You have the total number of solutions. Let's first count the number of solutions in which we do not have all three of $a$, $b$, $c$ pairwise distinct. We'll take them out directly before figuring out our overcount.
How many solutions are there with at least two of the numbers equal? Say $a=b=k$. Then we must have $2k\leq n$, or $k\leq \lfloor\frac{n}{2}\rfloor$. Once you have that equal value, the third variable has only one possibility.

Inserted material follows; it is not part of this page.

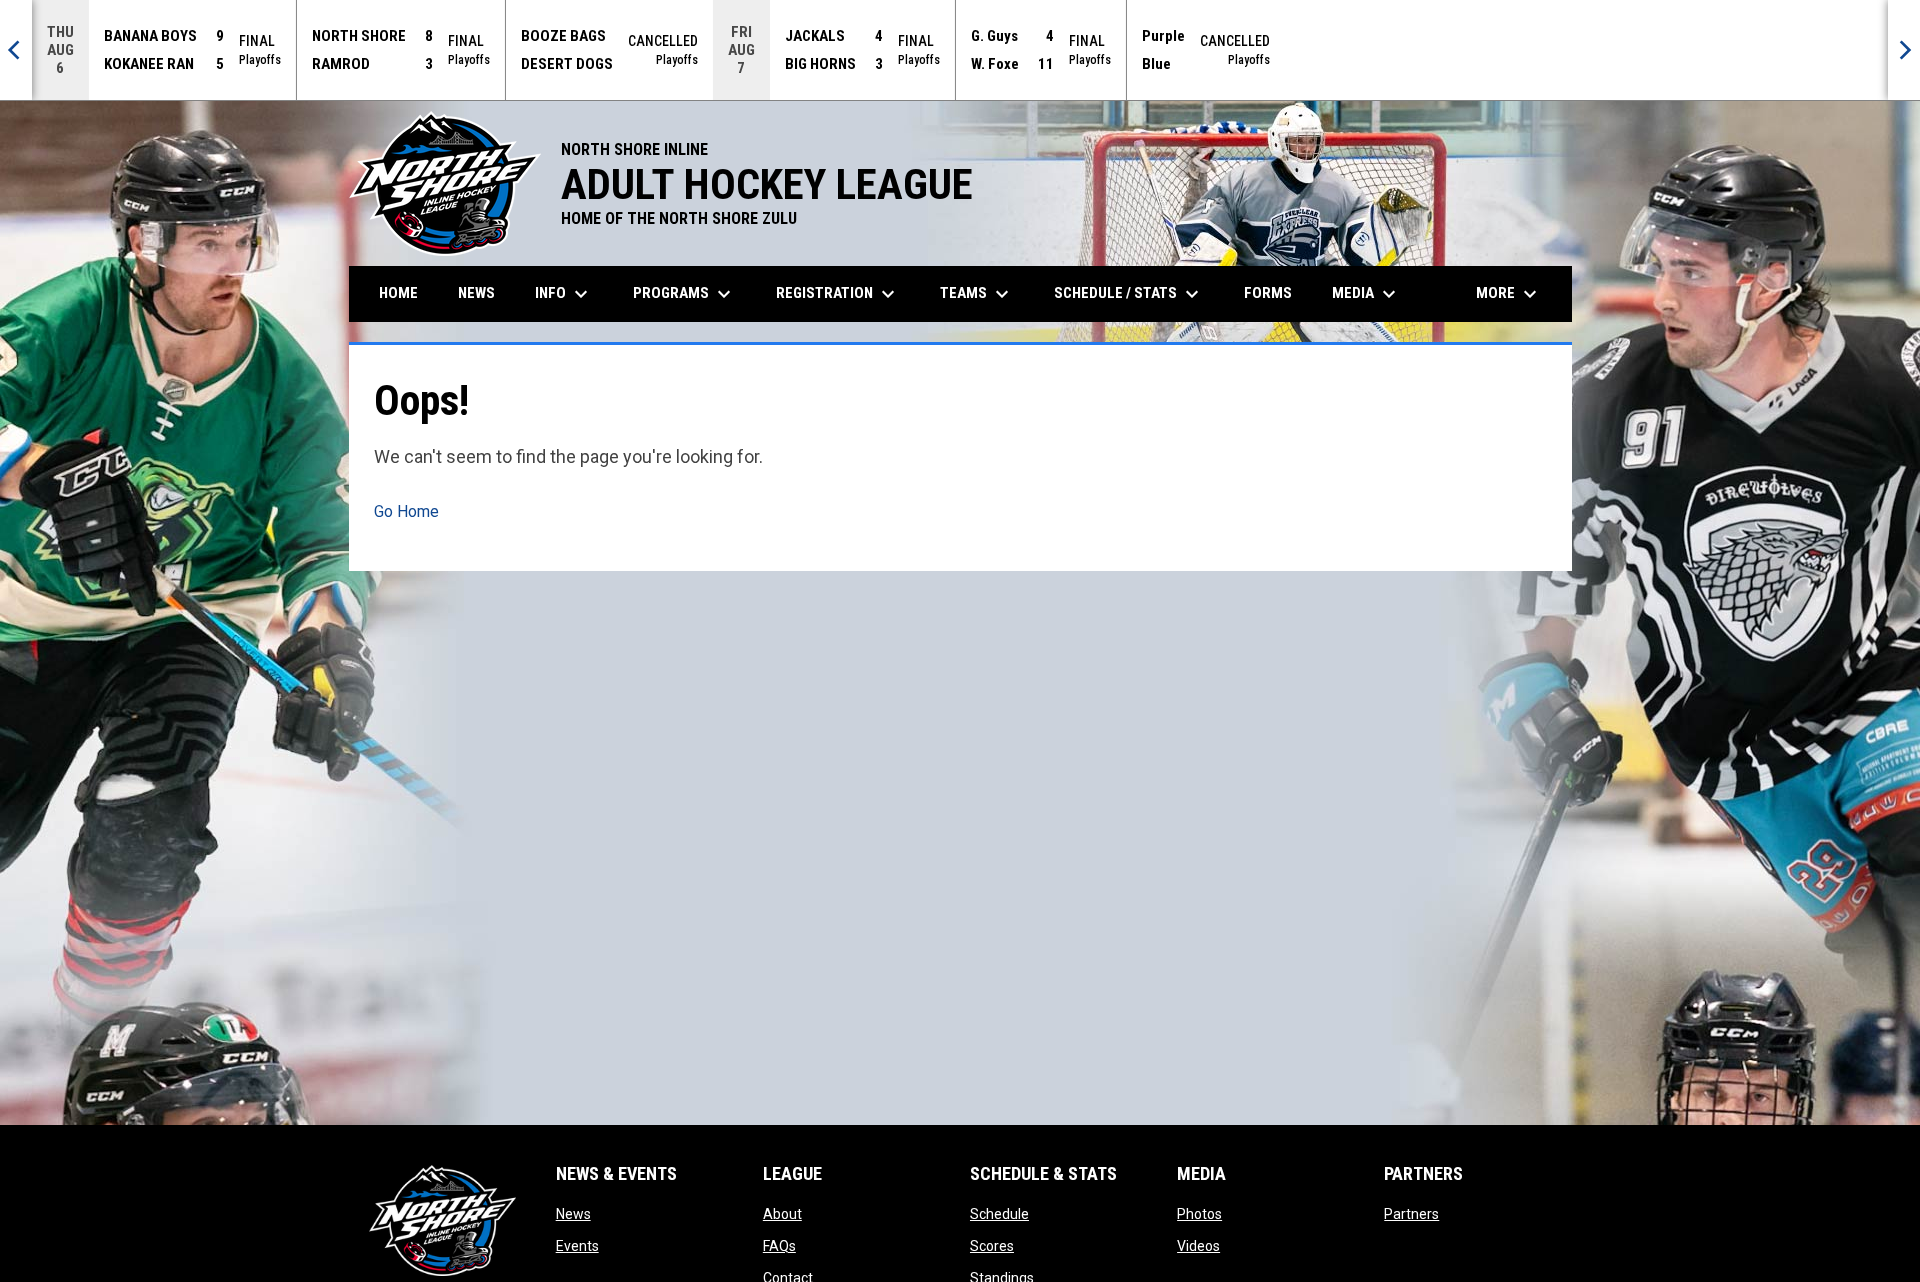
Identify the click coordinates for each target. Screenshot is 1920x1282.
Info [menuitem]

So you have $\lfloor\frac{n}{2}\rfloor+1$ such solutions (to include $0$); then you get to choose the "odd man out" in $3$ different ways. So we have $3\lfloor\frac{n}{2}\rfloor+3$ possibilities. However, you have overcounted a solution with $a=b=c$ if there is one; there is one if and only if $n\equiv 0\pmod{3}$. So the number of solutions with at least two of the numbers equal is $\begin{align*} 3\left\lfloor\frac{n}{2}\right\rfloor+1&\qquad\text{if }n\equiv 0\pmod{3}\\ 3\left\lfloor\frac{n}{2}\right\rfloor+3 &\qquad\text{otherwise.} \end{align*}$
For example, take $n=11$. The solutions with duplicates have $(0,0,11)$, $(1,1,9)$, $(2,2,7)$, $(3,3,5)$, $(4,4,3)$, and $(5,5,1)$, and each of them can be assigned to $a$, $b$, and $c$ in three different ways. This gives 18 solutions; $\lfloor\frac{n}{2}\rfloor = \lfloor\frac{11}{2}\rfloor = 5$, and since $11$ is not divisible by $3$, the formula gives $3(5)+3 = 18$.
Now say $n=15$; according to our formula, we should get $3\lfloor\frac{15}{2}\rfloor + 1 = 22$ solutions. What are they? There are three solutions for each of the following multiset of values: $(0,0,15)$, $(1,1,13)$, $(2,2,11)$, $(3,3,9)$, $(4,4,7)$, $(6,6,3)$, and $(7,7,1)$; and then there is one solution with $a=b=c=5$. Total: 22 solutions.
Okay, so now we know how many solutions have at least one equal sign. If we take them out of the total solutions, then we are left with only solutions in which $a$, $b$, and $c$ are all distinct. For each set of values that yield $n$, there are $3!=6$ ways of "distributing" the values among $a$, $b$, and $c$. So if we divide the number we have by $6$, we will get the answer you seek.
In summary, we get: $\begin{align*} \frac{1}{6}\left(\binom{n+2}{2} - 3\left\lfloor\frac{n}{2}\right\rfloor -1\right) &\qquad\text{if }n\equiv 0\pmod{3}\\ \frac{1}{6}\left(\binom{n+2}{2} - 3\left\lfloor\frac{n}{2}\right\rfloor -3\right) &\qquad\text{otherwise.} \end{align*}$
Let's test the formula. If $n=11$, then the solutions with $a\gt b \gt c\geq 0$ are: $(10,1,0)$, $(9,2,0)$, $(8,3,0)$, $(7,4,0)$, $(6,5,0)$, $(8,2,1)$, $(7,3,1)$, $(6,4,1)$, $(6,3,2)$, and $(5,4,2)$. That's it, because if $c=3$, then we would neeed $b\geq 4$ and $a\geq 5$, and that's already too much. So we get a total of ten solutions. According to the formula we found above, we should have $\frac{1}{6}\left(\binom{13}{2} - 3\left\lfloor\frac{11}{2}\right\rfloor -3\right) = \frac{1}{6}(78 - 15-3)=\frac{60}{6} = 10.$ Good.
Now, if $n=15$, the solutions with $a\gt b\gt c\geq 0$ are: $(14,1,0)$, $(13,2,0)$, $(12,3,0)$, $(11,4,0)$, $(10,5,0)$, $(9,6,0)$, $(8,7,0)$, $(12,2,1)$, $(11,3,1)$, $(10,4,1)$, $(9,5,1)$, $(8,6,1)$, $(10,3,2)$, $(9,4,2)$, $(8,5,2)$, $(7,6,2)$, $(8,4,3)$, $(7,5,3)$, and $(6,5,4)$; a total of 19 solutions. According to the formula, we have: $\frac{1}{6}\left(\binom{17}{2}-3\left\lfloor\frac{15}{2}\right\rfloor -1\right) = \frac{1}{6}(136 - 21 -1) = \frac{114}{6} = 19.$
Well, looks right, at any rate...
To count the number of solutions with $a\geq b\geq c$, we can take the total above for those with $a\gt b\gt c$. Then we add one for each solution with at least two numbers equal, namely $\lfloor\frac{n}{2}\rfloor+1$ solutions.